Le 1er novembre 1954, près de Ghassira, petit village perdu dans les Aurès, un couple d’instituteurs français et un caïd algérien sont les premières victimes civiles d’une guerre de sept ans qui mènera à l’indépendance de l’Algérie.
Plus de cinquante ans après, Malek Bensmaïl revient dans ce village chaoui, devenu « le berceau de la révolution algérienne », pour y filmer, au fil des saisons, ses habitants, son école et ses enfants.
Entre présent et mémoire, c’est une réalité algérienne émouvante et complexe, sans fard ni masque, foisonnante et contradictoire, qui se dévoile.

Chronique d’une Algérie profonde dont la Chine, terre symbolique, semble encore lointaine.
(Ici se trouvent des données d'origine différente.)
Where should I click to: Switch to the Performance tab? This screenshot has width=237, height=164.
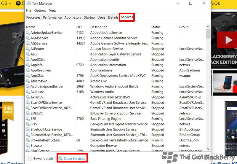coord(52,17)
Thèmes : Société maghrebine , Algérie

Réalisateur(s) : Bensmaïl, Malek

Pays de production : Algérie

Type : Long métrage

Genre : Documentaire

Edition du festival : Maghreb des films novembre 2010 , Maghreb des films février 2009


Autre titre : Wa laou Filsin

Année : 2008

Durée : 120’

Image :  Malek Bensmaïl et Lionel Jan Kerguistel

Son :  Dana Farzanehpour

Montage :  Matthieu Bretaud

Musique :  Kamel Zekri

Production :  3B Productions, Cirta Films, ENTV, INA (Institut National de l’Audiovisuel), Unlimited

Distribution :  Tadrart Films. Tel : 01 43 13 10 60

disponible en DVD dans le coffret regroupant les principaux films de Malek Bensmaïl

Lors de l’édition 2010 du Maghreb des films, un hommage spécial a été rendu à Malek Bensmaïl en projetant l’intégralité de ses films.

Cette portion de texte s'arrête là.